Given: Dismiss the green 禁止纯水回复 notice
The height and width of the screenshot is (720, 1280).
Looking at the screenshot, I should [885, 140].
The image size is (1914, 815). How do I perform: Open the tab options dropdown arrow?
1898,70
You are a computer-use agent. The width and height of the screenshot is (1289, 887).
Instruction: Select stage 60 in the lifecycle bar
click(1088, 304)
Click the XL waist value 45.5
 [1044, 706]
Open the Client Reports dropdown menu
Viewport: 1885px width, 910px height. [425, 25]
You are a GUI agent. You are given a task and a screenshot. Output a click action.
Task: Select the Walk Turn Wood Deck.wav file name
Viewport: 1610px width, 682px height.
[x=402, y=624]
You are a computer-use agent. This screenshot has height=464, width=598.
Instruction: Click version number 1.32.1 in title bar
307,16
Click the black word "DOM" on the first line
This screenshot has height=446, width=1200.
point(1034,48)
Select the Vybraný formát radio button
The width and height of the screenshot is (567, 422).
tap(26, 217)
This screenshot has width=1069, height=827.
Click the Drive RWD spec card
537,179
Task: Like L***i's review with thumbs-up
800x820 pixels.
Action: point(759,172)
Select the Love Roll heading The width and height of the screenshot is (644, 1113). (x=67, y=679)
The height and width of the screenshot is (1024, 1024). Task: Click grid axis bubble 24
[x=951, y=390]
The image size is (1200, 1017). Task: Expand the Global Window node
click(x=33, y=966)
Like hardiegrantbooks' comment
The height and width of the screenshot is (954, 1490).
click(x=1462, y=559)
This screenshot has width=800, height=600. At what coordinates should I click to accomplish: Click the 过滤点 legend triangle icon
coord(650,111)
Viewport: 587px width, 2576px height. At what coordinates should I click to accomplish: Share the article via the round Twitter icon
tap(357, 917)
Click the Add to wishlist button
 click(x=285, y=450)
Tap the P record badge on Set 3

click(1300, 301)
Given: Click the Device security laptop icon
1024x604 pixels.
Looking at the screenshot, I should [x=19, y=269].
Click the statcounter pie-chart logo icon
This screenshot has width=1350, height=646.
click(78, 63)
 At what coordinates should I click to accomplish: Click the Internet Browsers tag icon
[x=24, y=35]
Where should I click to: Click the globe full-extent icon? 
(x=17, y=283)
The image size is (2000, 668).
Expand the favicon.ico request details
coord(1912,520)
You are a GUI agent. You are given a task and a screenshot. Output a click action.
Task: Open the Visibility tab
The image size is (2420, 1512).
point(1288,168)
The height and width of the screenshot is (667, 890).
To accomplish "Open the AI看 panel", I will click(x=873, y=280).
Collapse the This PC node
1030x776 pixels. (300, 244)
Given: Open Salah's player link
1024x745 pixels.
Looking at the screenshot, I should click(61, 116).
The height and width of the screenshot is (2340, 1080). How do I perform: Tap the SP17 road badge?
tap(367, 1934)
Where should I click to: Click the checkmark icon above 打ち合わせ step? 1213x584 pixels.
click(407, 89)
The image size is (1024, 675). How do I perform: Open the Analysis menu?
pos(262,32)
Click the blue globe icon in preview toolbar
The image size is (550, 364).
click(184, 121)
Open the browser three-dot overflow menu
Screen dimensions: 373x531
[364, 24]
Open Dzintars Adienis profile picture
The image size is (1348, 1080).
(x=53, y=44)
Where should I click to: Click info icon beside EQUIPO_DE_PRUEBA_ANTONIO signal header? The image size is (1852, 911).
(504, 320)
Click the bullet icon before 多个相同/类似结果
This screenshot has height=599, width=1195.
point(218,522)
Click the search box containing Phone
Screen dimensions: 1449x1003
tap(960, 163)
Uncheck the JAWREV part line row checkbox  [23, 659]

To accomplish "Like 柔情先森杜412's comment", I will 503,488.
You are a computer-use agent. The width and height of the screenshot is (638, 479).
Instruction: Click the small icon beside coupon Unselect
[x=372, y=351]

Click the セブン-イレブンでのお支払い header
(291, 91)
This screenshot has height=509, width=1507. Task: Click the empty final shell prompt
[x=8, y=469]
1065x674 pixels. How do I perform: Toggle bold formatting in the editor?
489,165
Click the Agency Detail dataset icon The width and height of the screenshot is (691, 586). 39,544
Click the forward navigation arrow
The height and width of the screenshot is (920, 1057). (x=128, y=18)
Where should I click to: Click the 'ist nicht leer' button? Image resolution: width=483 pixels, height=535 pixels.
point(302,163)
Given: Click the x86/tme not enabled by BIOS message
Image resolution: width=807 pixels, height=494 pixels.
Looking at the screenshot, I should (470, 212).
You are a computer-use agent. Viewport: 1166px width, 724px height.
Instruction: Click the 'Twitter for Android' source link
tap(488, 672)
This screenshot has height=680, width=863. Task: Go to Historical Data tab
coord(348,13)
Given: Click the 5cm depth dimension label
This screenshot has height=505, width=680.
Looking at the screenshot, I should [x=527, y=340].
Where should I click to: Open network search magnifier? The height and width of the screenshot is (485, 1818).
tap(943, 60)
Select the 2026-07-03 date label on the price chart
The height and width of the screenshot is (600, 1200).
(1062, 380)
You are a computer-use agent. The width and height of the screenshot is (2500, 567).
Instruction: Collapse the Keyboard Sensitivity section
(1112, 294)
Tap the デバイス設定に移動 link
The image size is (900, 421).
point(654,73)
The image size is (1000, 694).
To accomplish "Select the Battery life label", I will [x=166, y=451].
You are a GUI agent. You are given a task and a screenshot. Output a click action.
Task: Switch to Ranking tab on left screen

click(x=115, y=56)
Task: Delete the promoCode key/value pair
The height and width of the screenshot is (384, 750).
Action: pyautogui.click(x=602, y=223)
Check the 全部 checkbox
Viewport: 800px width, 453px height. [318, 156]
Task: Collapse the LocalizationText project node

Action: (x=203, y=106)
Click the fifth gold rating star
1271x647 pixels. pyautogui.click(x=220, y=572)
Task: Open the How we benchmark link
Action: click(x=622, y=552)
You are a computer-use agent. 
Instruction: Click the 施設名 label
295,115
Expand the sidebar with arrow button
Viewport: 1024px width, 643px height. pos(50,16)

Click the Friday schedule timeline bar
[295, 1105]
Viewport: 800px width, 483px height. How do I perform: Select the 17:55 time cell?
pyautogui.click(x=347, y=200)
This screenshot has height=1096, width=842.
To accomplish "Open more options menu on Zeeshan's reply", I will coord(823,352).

= = = = = = =

EXERCISE BRIEF: Each line above that contains the string "will" should be identified and copied.

SOLVED PROBLEM:
To accomplish "Open the AI看 panel", I will click(x=873, y=280).
To accomplish "Like 柔情先森杜412's comment", I will 503,488.
To accomplish "Select the Battery life label", I will [x=166, y=451].
To accomplish "Open more options menu on Zeeshan's reply", I will coord(823,352).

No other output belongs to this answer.